Parata steps over the bounds of decency | The Jackal

1 Mar 2012

Parata steps over the bounds of decency

Yesterday, Labour MP Nanaia Mahuta asked the Minister of Education, Hekia Parata:

Does she have confidence in her Ministry?

What followed was a despicable display of arrogance from Hekia Parata, where she exhibited nastiness and incompetently misled the House of Representatives:

No kidding there is room for improvement.

So Parata went home for the weekend leaving the parents none the wiser about the child sex offender. The Minister of Education obviously had access to the name and home contact details of the school principle, who in turn has the contact details of the parents whose children had interacted with the known sexual offender. A phone call would have been a far more appropriate way for them to be informed. Leaving it up to the Six O'clock news to do the job is not acceptable.

Parata then made a press statement where she attempted to gain support for the Privacy (Information Sharing) Bill... completely ignoring the fact that the failure to share information on the sexual offender who was breaching his bail conditions by working in schools had nothing to do with the current privacy laws.

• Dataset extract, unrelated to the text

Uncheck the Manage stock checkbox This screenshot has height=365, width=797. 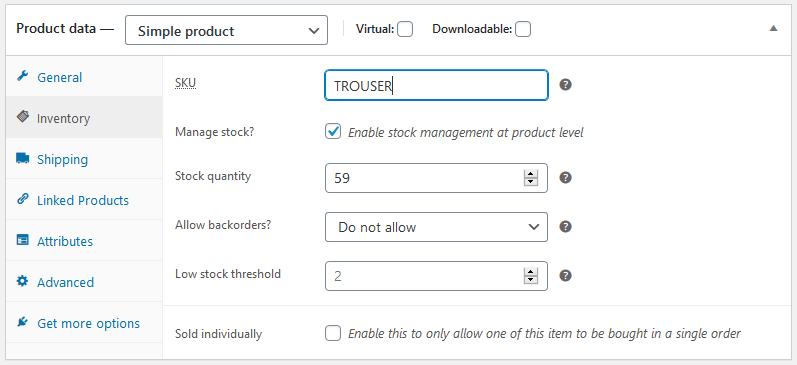pos(333,132)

The agencies involved had the legal power and should have intervened.

It is despicable that National is trying to gain political ground over such an issue, especially when it's ultimately the Ministers responsibility to ensure such failings do not occur.

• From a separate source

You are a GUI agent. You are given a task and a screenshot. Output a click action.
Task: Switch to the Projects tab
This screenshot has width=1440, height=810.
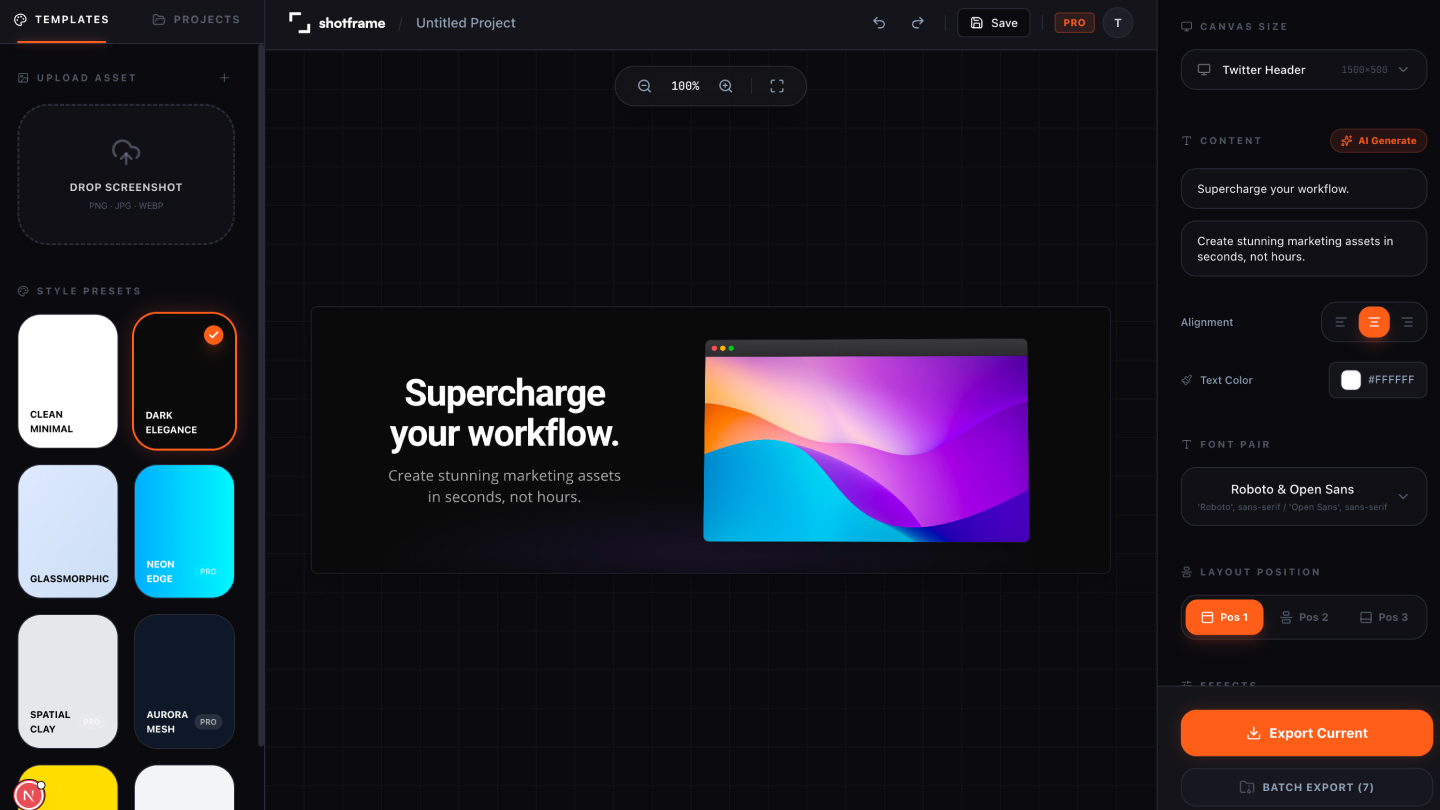(x=196, y=19)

Today, National party apologist Mai Chen had an opinion piece in the NZ Herald called ‘Sex offender case shows law’s limits’. However this statement is quickly contradicted:

The Privacy Act does not stop you from sharing information when it needs to be shared. In most circumstances relating to the protection of vulnerable children, there will be an exemption when you need it - such as health and safety reasons (where there is a serious and imminent threat) and the maintenance of the law, including the prevention, detection, investigation, prosecution, and punishment of offences (Information Privacy Principles 10 and 11, section 6, Privacy Act).

There simply should not have been such incompetence that allowed a known sexual offender the ability to work with young vulnerable children. Somebody should be held to account for such mismanagement.

National attempting to gain political support for the Privacy (Information Sharing) Bill that has nothing to do with this case is simply abhorrent!

In the four seminars we did in Auckland, Wellington, Christchurch and Dunedin for the Social Service Providers Aotearoa Inc on these issues, concerns were raised about whether the bill should mandate reporting of suspected child abuse. That is a separate issue that would be difficult to accommodate in the narrow scope of this bill.

After running a half page promoting the Privacy (Information Sharing) Bill, Mai Chen then admits that it would have no proper way to increase information sharing on suspected child abusers anyway. Why then is Parata trying to gain public support for the bill on the back of such incompetence?

The question is; do the actions of criminals and the need to ensure the publics safety outweigh peoples right to privacy? As a law-abiding citizen I have serious reservations about the actions of criminals impinging on my right to privacy. That, to a degree, is letting the criminals win. I also do not think it's appropriate that government institutions can simply agree to not adhere to the Privacy Act where it suits them, which is what the Privacy (Information Sharing) Bill is proposing.

A law change is not required when there is an obvious imminent and serious threat to public safety, and the current laws are already designed to ensure the public is protected. It is the procedures and management that is the problem here, not the current laws. People weren't doing their jobs properly, and heads should roll.

Parata should not be trying to gain political ground out of the institutional incompetence she is responsible for. In doing so, Hekia Parata has stepped over the bounds of decency and should consider resigning.